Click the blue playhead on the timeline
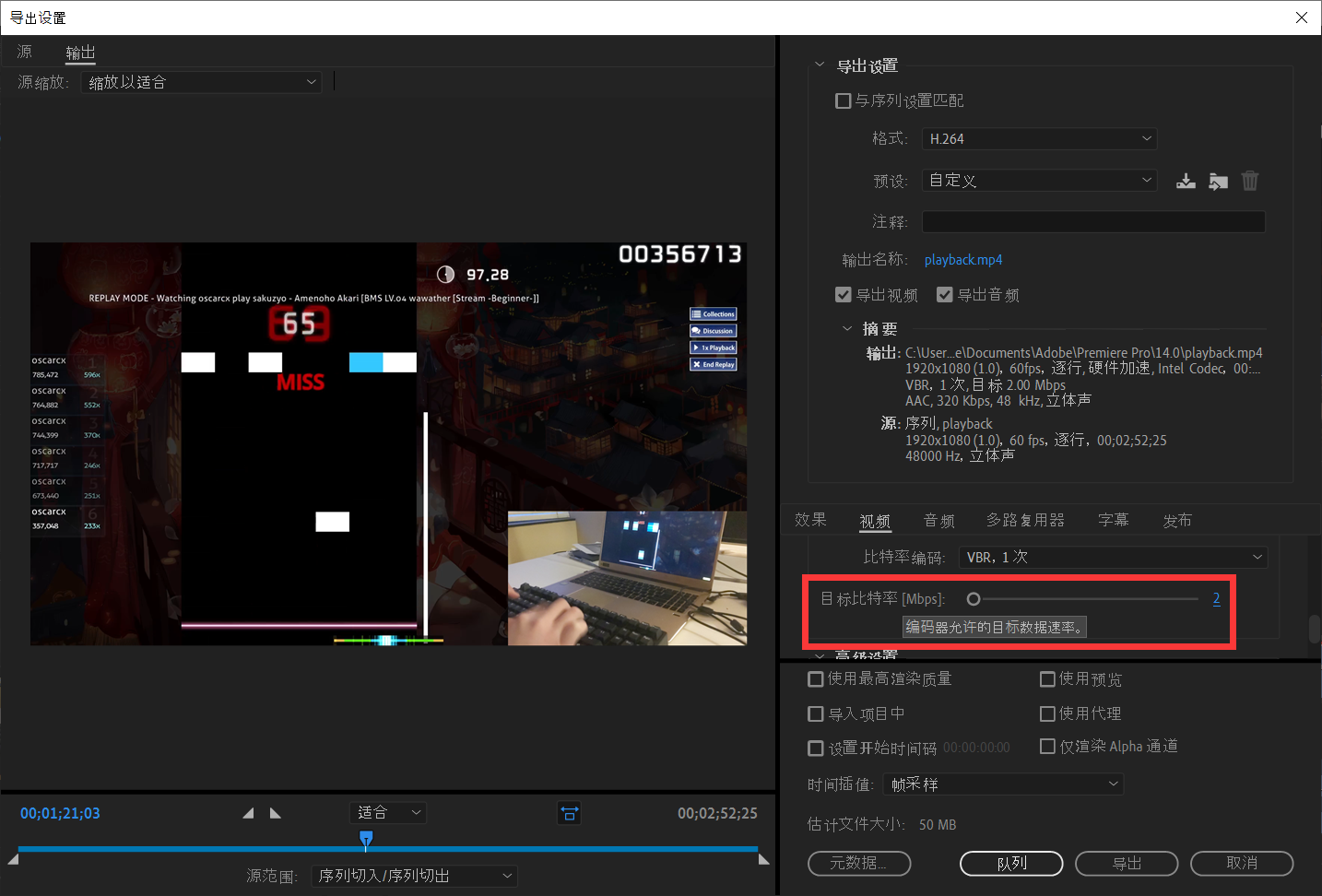1322x896 pixels. [366, 838]
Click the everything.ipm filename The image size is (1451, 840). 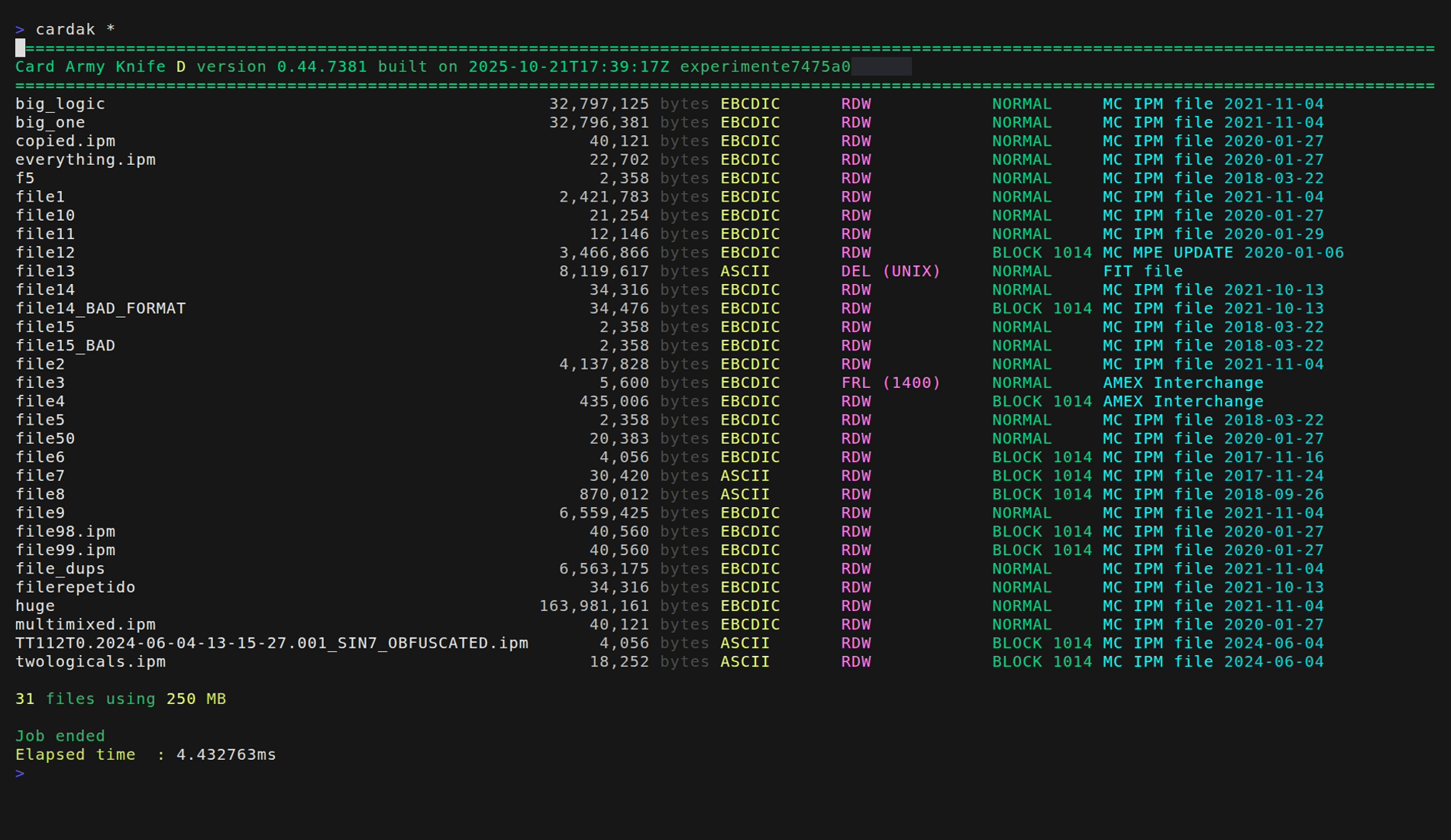click(86, 160)
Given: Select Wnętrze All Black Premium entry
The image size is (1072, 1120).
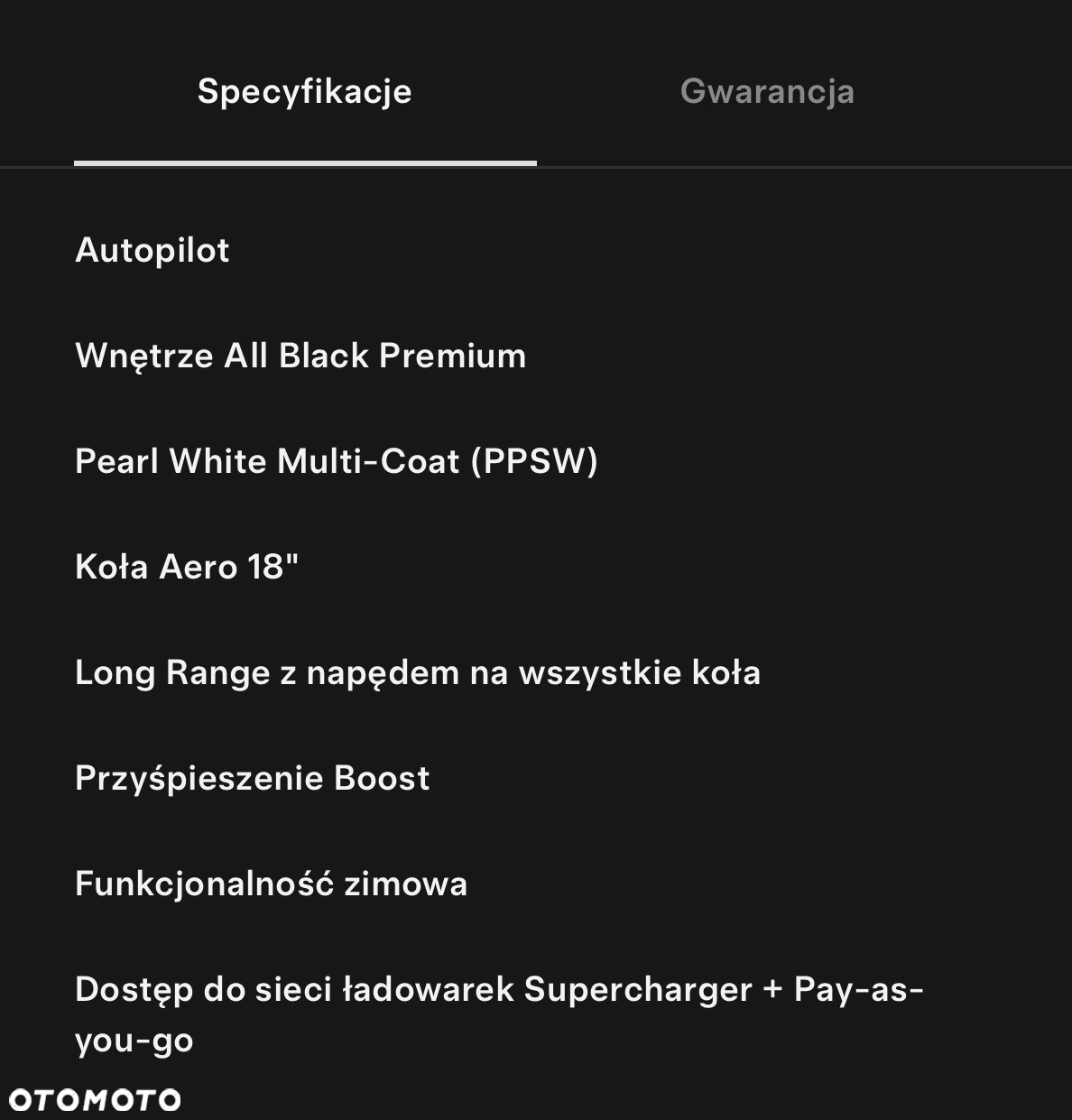Looking at the screenshot, I should (300, 356).
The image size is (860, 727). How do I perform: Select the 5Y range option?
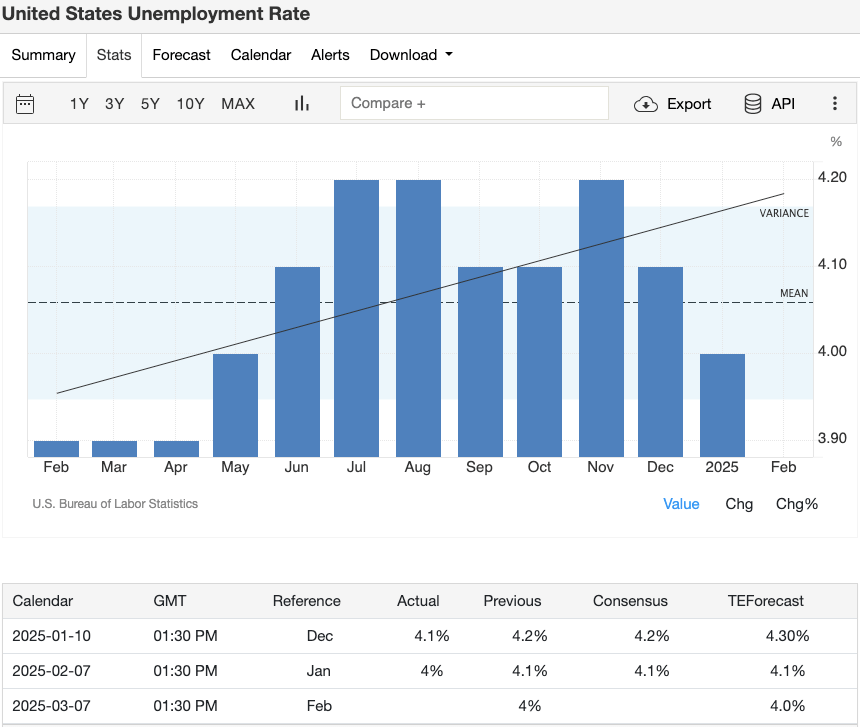click(x=150, y=103)
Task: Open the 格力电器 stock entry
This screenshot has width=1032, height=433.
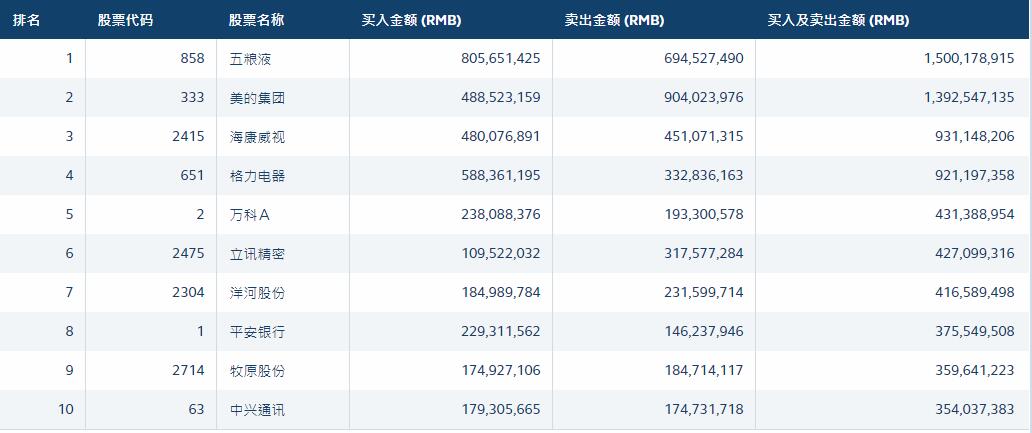Action: [257, 176]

## Request:
Can you give back the lines starting at the one containing "Task: Open the 格力电器 stock entry" and ending at the last line, changing "stock entry" to "stock listing" and leaving out the pictures?

## Result:
Task: Open the 格力电器 stock listing
This screenshot has width=1032, height=433.
Action: [257, 176]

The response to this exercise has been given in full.